_WHAT THE EXERCISE ASKS_
Repeat the listing below verbatim, without its images.

_DATASET RECORDS_

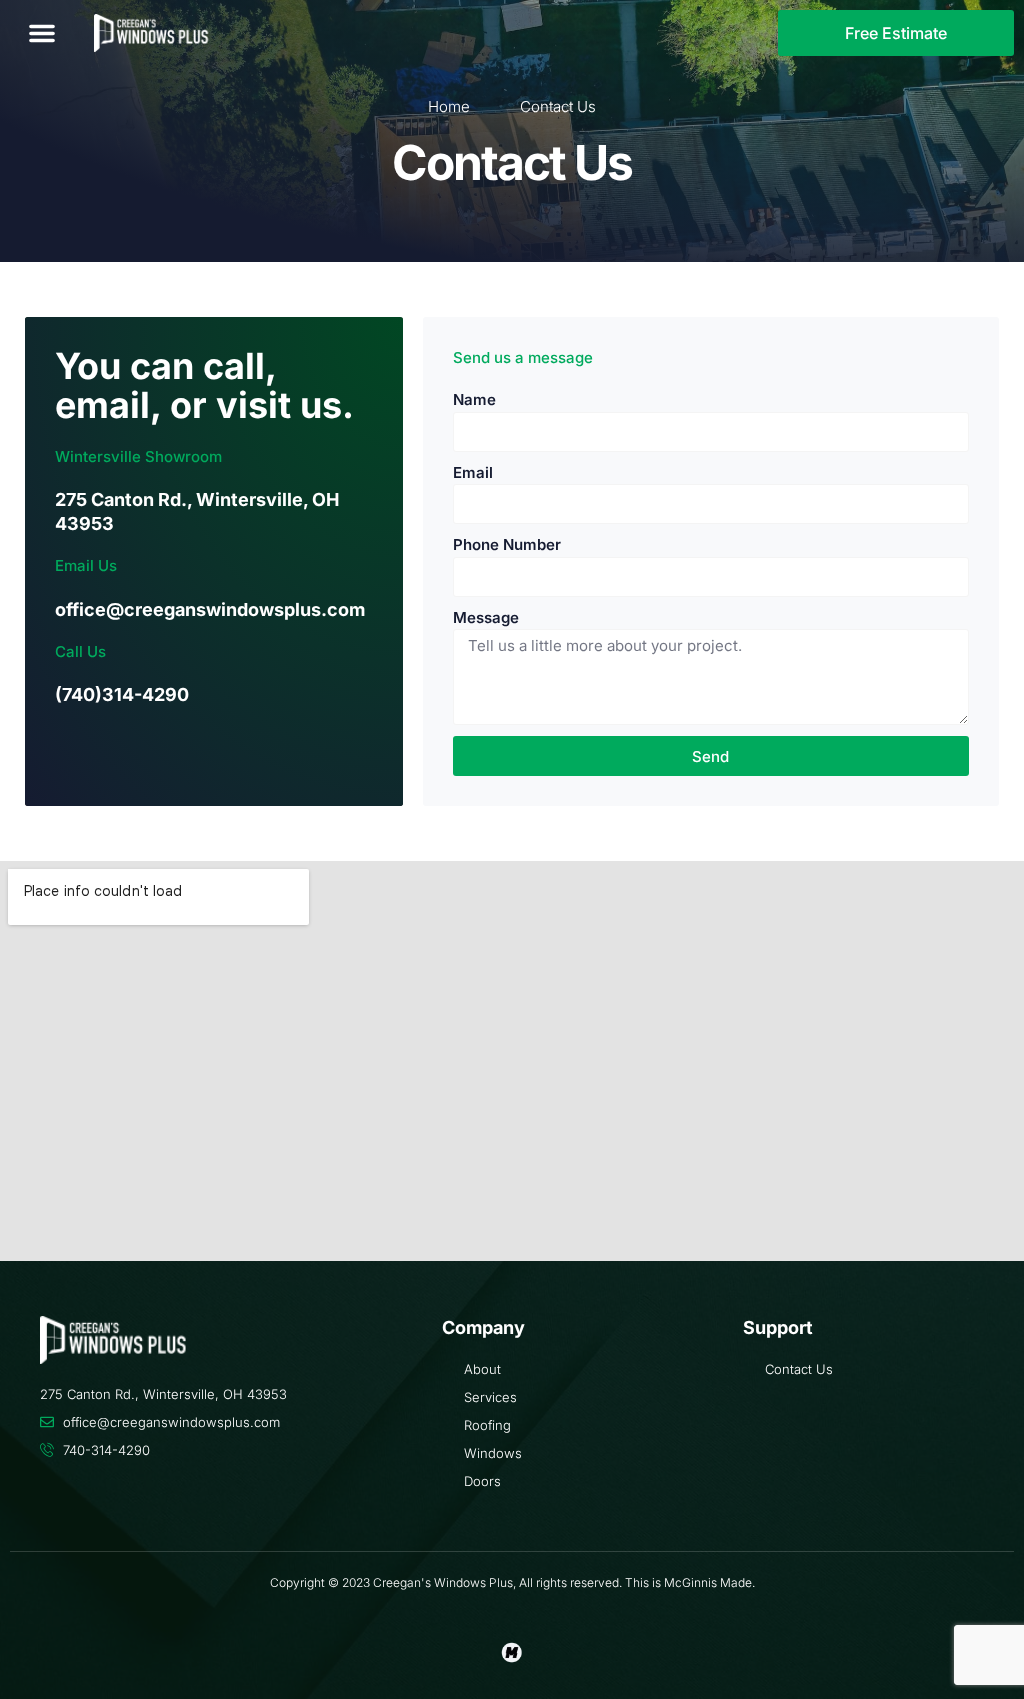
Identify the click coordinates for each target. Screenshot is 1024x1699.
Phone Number (507, 544)
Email (473, 472)
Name (474, 399)
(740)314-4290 (122, 694)
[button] (42, 33)
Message (486, 617)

_THE ANSWER_
Identify the click coordinates for each target. Screenshot is 1024x1699.
Phone Number (507, 544)
Email (473, 472)
Name (474, 399)
(740)314-4290 (122, 694)
[button] (42, 33)
Message (486, 617)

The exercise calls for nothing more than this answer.